Problem:
In the listing below, the lines starting with the line with "Motorcycle Service and" and going on through the line with "Sidi Gavia Gore ADV" are to be reproduced exactly, and only those.

Recorded information:

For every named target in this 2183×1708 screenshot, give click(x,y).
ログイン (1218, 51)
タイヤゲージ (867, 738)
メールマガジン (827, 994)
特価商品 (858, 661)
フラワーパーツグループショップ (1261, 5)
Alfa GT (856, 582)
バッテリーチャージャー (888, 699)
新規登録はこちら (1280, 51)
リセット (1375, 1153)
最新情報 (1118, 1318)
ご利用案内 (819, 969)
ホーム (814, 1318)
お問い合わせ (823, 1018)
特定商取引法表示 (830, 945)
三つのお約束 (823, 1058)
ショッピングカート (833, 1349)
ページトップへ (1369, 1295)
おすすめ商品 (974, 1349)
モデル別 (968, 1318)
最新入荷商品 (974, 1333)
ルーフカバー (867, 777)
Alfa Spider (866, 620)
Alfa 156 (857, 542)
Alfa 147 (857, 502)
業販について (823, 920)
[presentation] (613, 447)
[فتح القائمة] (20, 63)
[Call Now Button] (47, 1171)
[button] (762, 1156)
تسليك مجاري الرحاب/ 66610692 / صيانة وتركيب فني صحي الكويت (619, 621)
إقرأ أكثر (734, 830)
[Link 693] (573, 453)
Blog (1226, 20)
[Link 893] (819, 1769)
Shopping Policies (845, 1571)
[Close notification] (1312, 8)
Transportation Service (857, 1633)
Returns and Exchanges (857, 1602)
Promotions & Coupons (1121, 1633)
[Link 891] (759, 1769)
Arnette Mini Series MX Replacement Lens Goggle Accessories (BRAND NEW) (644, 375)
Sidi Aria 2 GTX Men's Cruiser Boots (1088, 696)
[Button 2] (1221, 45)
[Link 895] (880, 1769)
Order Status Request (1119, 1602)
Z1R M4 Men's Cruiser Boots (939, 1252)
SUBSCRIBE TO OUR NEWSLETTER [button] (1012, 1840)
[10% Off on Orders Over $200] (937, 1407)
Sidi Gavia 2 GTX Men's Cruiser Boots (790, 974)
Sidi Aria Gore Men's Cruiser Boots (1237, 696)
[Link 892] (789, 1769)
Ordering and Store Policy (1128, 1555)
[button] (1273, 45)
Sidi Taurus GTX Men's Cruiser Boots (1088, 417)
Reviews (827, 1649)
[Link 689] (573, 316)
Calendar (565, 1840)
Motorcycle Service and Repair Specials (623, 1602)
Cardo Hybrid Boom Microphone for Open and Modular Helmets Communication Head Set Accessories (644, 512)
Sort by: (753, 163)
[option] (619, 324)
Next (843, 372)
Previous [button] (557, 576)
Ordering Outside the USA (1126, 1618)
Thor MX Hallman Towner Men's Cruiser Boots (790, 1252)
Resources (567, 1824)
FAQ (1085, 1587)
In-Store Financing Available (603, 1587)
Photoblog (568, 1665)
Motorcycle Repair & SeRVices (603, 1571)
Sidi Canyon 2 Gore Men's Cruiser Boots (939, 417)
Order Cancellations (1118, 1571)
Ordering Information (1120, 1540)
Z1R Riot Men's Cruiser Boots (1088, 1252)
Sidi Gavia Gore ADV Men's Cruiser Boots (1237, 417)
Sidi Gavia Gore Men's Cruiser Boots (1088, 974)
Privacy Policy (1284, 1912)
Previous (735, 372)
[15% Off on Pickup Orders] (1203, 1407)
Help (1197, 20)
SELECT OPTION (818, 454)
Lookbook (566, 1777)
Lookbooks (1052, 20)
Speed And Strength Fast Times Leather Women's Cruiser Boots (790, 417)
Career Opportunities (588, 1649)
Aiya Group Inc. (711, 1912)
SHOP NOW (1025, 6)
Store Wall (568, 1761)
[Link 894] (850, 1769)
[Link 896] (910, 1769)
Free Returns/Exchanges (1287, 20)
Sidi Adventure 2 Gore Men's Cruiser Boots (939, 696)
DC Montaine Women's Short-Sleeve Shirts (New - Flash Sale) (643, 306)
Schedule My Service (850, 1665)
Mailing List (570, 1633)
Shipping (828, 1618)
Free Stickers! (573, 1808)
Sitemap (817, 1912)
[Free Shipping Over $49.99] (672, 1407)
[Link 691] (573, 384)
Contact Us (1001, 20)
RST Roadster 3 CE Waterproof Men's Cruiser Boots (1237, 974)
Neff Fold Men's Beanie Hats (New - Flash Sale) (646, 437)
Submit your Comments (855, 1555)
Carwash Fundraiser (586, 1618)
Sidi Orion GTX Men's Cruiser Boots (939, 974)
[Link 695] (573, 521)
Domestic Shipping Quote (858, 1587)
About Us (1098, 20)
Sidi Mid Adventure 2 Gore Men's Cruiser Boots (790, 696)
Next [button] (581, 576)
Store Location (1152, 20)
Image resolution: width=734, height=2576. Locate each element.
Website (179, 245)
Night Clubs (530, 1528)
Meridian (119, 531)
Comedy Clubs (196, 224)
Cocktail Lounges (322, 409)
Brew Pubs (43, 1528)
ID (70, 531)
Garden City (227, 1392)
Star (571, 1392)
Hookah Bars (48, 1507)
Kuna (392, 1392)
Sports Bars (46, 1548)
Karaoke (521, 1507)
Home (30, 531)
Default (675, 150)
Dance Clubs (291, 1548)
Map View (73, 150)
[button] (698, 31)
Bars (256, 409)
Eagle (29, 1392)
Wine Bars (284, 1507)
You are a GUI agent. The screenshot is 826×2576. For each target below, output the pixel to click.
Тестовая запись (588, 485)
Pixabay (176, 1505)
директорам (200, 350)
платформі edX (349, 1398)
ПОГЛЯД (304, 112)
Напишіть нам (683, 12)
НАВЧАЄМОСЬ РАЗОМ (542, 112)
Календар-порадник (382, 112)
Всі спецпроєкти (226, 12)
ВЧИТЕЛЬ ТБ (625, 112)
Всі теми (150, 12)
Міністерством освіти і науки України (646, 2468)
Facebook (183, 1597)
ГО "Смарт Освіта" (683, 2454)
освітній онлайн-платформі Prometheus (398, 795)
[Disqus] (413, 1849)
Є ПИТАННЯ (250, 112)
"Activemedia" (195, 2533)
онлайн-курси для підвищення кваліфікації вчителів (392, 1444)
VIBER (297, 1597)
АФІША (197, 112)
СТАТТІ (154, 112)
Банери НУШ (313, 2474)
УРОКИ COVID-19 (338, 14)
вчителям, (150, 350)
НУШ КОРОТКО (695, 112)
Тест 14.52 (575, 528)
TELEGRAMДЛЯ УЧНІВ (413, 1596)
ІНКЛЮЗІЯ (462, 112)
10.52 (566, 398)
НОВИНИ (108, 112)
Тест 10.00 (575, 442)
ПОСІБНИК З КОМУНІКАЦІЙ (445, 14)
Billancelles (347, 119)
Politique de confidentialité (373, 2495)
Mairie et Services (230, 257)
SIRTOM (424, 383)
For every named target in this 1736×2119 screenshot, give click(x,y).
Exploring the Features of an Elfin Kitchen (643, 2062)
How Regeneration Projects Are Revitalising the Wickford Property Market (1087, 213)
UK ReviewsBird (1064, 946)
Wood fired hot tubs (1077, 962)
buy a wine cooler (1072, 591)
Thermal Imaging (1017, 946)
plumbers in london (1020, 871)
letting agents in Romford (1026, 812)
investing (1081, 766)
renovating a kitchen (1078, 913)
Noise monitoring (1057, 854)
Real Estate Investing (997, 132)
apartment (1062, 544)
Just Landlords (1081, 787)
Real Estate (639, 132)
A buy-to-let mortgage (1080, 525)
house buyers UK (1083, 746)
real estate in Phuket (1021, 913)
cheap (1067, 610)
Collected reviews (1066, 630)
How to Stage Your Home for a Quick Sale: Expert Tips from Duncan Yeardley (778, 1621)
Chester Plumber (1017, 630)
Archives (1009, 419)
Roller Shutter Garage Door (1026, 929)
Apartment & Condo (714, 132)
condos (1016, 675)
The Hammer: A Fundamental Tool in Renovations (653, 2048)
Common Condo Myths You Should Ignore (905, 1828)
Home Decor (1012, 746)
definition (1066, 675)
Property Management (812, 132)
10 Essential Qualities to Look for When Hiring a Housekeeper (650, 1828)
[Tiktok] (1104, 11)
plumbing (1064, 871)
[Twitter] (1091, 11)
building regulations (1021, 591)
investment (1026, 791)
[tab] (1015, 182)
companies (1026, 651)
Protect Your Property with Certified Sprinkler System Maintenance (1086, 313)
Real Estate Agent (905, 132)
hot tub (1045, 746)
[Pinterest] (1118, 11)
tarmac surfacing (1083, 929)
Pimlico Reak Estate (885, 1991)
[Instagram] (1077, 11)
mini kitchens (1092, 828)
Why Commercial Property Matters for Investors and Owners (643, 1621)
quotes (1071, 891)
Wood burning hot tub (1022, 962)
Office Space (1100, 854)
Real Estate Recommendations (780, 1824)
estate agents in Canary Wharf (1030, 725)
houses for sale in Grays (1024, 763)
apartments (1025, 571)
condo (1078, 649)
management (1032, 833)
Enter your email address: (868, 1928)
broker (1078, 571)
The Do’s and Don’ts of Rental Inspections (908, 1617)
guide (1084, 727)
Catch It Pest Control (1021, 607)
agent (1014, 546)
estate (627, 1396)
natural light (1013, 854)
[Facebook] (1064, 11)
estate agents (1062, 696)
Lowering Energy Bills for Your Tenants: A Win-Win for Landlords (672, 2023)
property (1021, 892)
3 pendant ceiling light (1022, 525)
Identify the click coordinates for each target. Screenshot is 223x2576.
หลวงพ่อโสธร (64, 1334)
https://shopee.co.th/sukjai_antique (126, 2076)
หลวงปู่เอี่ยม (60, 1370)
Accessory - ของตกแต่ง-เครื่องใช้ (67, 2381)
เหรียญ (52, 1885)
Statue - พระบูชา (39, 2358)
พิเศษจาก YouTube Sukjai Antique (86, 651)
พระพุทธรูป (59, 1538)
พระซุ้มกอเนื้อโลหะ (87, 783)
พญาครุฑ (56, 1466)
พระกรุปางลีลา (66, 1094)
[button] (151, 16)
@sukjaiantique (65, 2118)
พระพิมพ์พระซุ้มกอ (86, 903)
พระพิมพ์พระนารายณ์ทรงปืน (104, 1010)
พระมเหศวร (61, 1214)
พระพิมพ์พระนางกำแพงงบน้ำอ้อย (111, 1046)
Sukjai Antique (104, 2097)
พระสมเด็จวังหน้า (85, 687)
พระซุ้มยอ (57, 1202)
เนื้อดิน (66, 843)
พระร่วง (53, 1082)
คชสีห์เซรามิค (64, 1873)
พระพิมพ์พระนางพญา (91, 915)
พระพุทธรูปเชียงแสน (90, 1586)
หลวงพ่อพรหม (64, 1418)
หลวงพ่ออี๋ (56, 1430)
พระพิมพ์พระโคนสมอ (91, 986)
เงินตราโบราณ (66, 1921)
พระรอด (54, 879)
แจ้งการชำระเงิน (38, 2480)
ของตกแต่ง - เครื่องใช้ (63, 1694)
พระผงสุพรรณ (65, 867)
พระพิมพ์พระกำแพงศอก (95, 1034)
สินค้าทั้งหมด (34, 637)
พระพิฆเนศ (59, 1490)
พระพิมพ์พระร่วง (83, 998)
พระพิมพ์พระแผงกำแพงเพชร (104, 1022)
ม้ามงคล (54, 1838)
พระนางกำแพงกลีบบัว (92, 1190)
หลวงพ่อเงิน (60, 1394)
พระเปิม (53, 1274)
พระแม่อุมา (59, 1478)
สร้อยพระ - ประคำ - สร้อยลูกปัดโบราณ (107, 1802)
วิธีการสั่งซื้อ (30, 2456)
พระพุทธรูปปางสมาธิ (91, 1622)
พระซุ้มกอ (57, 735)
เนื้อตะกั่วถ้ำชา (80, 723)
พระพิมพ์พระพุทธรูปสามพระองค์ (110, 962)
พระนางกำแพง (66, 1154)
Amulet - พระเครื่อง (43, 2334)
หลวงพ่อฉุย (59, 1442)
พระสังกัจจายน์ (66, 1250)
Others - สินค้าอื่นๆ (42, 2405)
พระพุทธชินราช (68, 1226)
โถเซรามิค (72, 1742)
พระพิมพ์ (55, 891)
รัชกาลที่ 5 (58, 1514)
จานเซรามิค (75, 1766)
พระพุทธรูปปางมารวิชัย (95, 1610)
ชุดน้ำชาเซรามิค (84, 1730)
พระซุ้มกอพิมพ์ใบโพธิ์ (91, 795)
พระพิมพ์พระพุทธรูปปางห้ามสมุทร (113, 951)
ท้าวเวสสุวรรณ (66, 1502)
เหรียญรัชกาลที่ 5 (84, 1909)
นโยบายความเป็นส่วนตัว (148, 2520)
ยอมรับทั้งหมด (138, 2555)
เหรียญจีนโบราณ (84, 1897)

Result for this task:
Motorcycle Service and Repair Specials (623, 1602)
Cardo Hybrid Boom Microphone for Open and Modular Helmets Communication Head Set Accessories (644, 512)
Sort by: (753, 163)
[option] (619, 324)
Next (843, 372)
Previous [button] (557, 576)
Ordering Outside the USA (1126, 1618)
Thor MX Hallman Towner Men's Cruiser Boots (790, 1252)
Resources (567, 1824)
FAQ (1085, 1587)
In-Store Financing Available (603, 1587)
Photoblog (568, 1665)
Motorcycle Repair & SeRVices (603, 1571)
Sidi Canyon 2 Gore Men's Cruiser Boots (939, 417)
Order Cancellations (1118, 1571)
Ordering Information (1120, 1540)
Z1R Riot Men's Cruiser Boots (1088, 1252)
Sidi Gavia Gore ADV Men's Cruiser Boots (1237, 417)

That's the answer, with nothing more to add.